— Stored records —
______________________________

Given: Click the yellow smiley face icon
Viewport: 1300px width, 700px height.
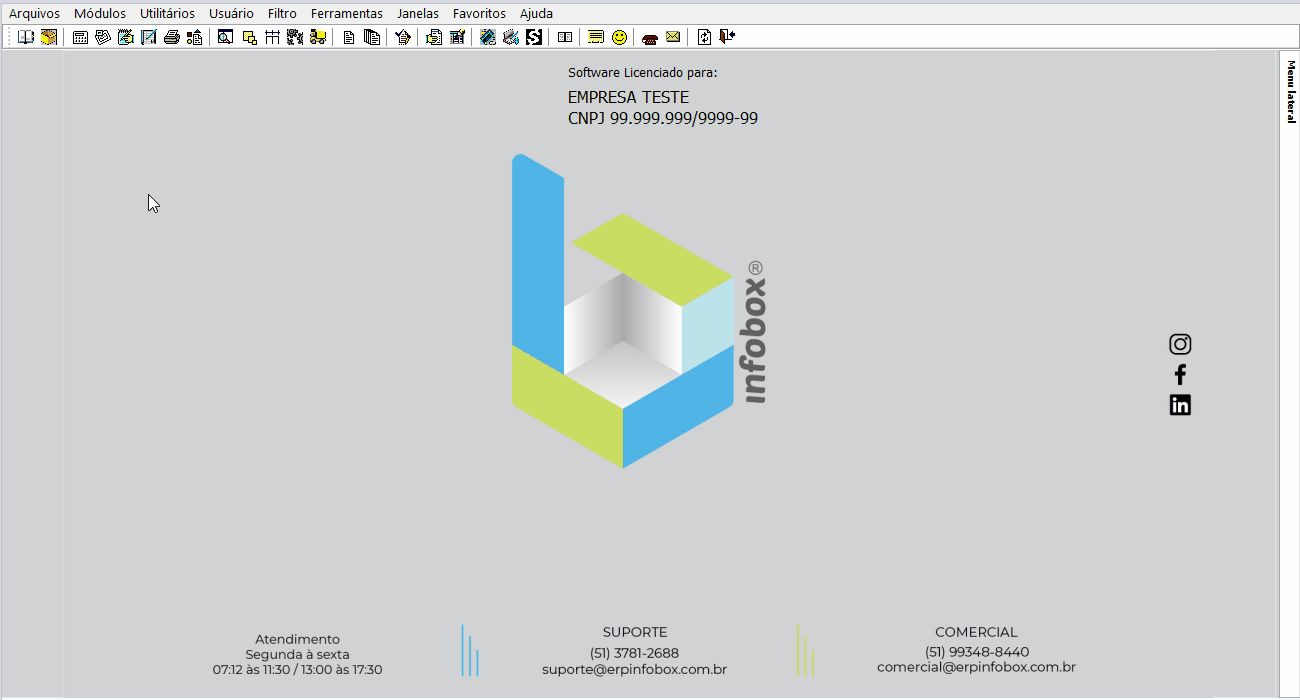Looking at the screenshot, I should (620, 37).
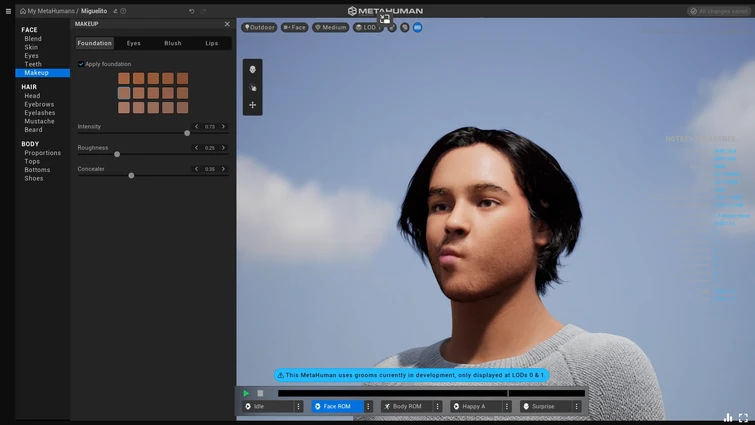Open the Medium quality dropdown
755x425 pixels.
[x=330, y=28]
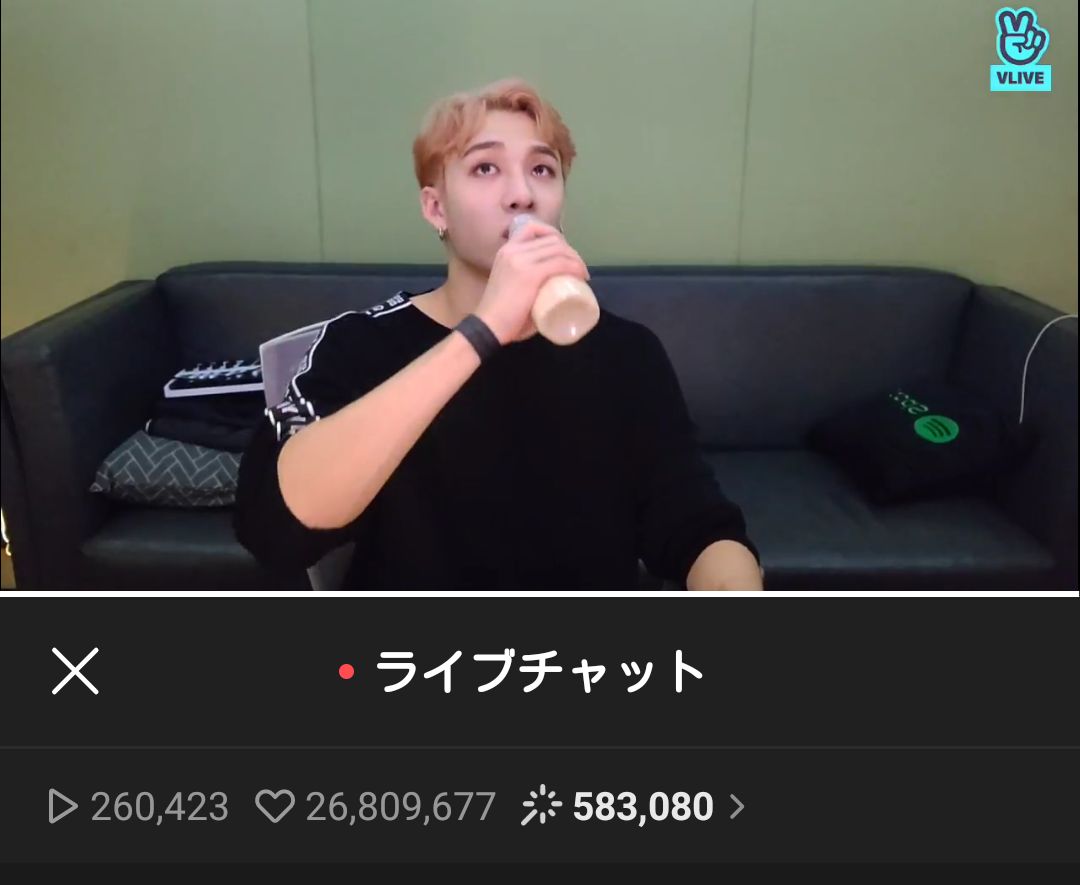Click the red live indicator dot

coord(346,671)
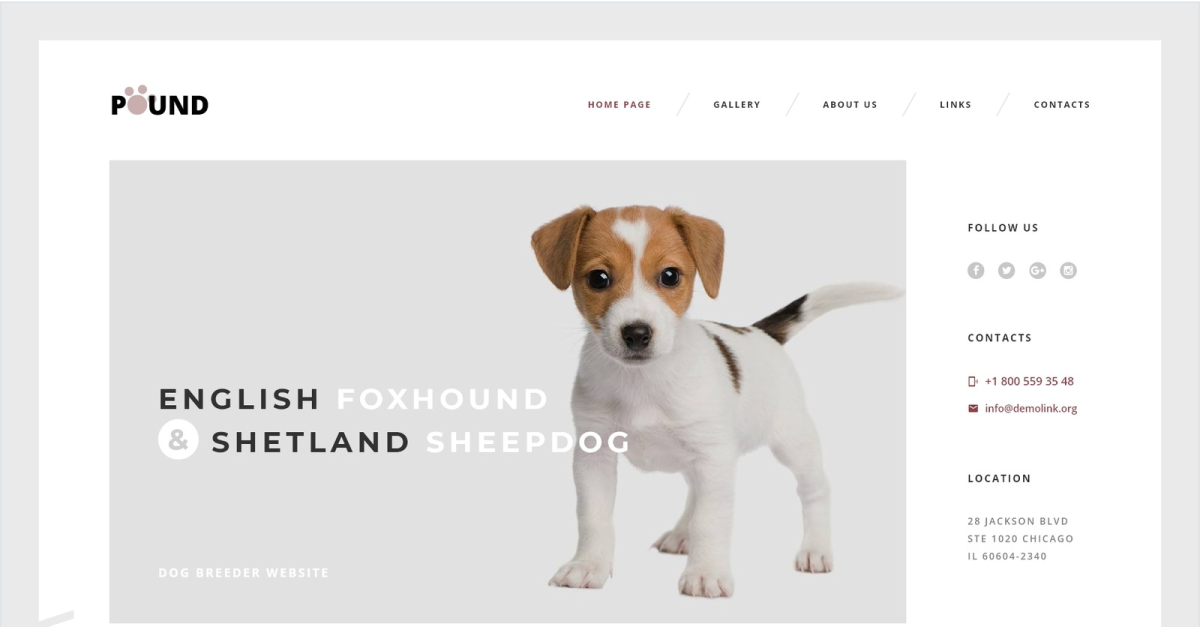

______________________________

Drop the pictures and reproduce the rest of the data exactly.

— Result for this exercise —
Given: Click the yellow smiley face icon
Viewport: 1300px width, 700px height.
Looking at the screenshot, I should (620, 37).
Open the Medium quality dropdown
755x425 pixels.
[x=330, y=28]
Click the red live indicator dot

coord(346,671)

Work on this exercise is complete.